#### What is asked:
1. Decide whether each statement agrees with the API reference, answering yes or no and quoting the deciding words of the reference: (a) Requesting the transcript of an audio generation that is not yet completed returns 422. (b) Uploading a custom transcript keeps any generated transcript alongside it. (c) Every response from creating or updating a webhook subscription includes the secret.
2. Transcribe the part of the API reference between "Responses include secret" and "a webhook subscription.", inclusive.
3. Translate this sentence from the API reference into Spanish: "Webhook requests include X-VTT-Signature, X-VTT-Event, and X-VTT-Delivery-ID headers."

#### Source:
GET /audio-generations/{id}/transcript

Get transcript words for a completed audio generation.

Returns 422 if the audio is not completed yet.

{
  "has_transcript": true,
  "words": [
    { "word": "Hello", "start": 0.0, "end": 0.4 },
    { "word": "world", "start": 0.4, "end": 0.8 }
  ]
}

POST /audio-generations/{id}/transcript

Queue transcript generation for a completed audio file.

Returns 202 when queued, or 422 if audio is not completed or a transcript already exists.

{
  "message": "Transcript generation has been queued."
}

PUT /audio-generations/{id}/transcript

Upload a custom transcript (replaces any generated transcript).

Request Body

Parameter	Type	Required	Description
`words`	array	Yes	List of word timing objects
`words[].word`, `start`, `end`	string, number, number	Yes	Each word with start/end timestamps in seconds

{
  "message": "Transcript uploaded successfully.",
  "has_transcript": true,
  "word_count": 2
}

GET /webhook-subscriptions

List webhook subscriptions for the organization.

{
  "data": [
    {
      "id": "wh_123",
      "url": "https://example.com/webhooks",
      "events": ["audio-generation.completed", "audio-generation.failed"],
      "is_active": true,
      "created_at": "2026-02-01T12:00:00Z"
    }
  ]
}

POST /webhook-subscriptions

Create or update a subscription for a URL.

Parameter	Type	Required	Description
`url`	string (URL)	Yes	Endpoint that will receive events
`events`	array	Yes	One or more of: `audio-generation.completed`, `audio-generation.failed`, `audio-generation.deleted`

{
  "data": {
    "id": "wh_123",
    "url": "https://example.com/webhooks",
    "events": ["audio-generation.completed", "audio-generation.failed"],
    "is_active": true,
    "secret": "whsec_****************************************",
    "created_at": "2026-02-01T12:00:00Z"
  }
}

Responses include secret only when a new subscription is created. Webhook requests include X-VTT-Signature, X-VTT-Event, and X-VTT-Delivery-ID headers.

DELETE /webhook-subscriptions/{id}

Delete a webhook subscription.

(Records of locating words and elements)
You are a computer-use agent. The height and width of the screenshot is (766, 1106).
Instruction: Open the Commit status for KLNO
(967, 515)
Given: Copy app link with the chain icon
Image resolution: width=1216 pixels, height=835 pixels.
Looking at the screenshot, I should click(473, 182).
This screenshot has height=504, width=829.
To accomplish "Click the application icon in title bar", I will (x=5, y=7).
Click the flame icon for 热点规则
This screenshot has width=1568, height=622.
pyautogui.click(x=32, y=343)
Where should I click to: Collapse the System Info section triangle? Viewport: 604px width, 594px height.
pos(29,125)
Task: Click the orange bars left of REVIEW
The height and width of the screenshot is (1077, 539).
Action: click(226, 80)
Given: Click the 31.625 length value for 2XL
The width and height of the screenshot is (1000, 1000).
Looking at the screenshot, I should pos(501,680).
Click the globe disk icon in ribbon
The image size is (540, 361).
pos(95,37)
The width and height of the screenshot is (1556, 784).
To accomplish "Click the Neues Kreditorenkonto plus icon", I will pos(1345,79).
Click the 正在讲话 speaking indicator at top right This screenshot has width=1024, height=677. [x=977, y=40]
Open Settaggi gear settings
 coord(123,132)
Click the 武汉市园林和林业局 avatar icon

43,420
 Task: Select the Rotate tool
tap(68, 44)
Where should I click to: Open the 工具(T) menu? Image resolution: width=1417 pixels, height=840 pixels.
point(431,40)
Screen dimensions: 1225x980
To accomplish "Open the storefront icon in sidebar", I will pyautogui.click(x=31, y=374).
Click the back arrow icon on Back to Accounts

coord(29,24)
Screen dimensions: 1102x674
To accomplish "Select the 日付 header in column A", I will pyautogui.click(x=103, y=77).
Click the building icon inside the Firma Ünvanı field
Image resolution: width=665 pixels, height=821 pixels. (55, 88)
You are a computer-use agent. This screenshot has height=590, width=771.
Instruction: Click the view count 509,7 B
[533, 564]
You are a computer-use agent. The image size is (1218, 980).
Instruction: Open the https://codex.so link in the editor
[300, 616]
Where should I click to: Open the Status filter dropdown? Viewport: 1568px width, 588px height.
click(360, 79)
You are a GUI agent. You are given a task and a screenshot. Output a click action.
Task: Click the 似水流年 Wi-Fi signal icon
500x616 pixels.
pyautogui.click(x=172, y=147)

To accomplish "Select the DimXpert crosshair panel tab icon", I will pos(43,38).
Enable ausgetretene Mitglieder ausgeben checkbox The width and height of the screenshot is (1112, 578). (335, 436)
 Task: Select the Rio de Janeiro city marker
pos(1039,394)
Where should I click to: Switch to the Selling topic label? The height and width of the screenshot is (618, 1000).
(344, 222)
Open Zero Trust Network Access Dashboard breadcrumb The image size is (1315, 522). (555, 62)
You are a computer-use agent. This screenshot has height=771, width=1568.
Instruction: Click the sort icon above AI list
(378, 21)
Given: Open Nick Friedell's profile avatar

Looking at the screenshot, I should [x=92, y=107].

#### Problem solutions:
1.
(a) Yes: "Returns 422 if the audio is not completed yet."
(b) No: "Upload a custom transcript (replaces any generated transcript)."
(c) No: "Responses include secret only when a new subscription is created."

2.
Responses include secret only when a new subscription is created. Webhook requests include X-VTT-Signature, X-VTT-Event, and X-VTT-Delivery-ID headers.

DELETE /webhook-subscriptions/{id}

Delete a webhook subscription.

3. Las solicitudes de webhook incluyen los encabezados X-VTT-Signature, X-VTT-Event y X-VTT-Delivery-ID.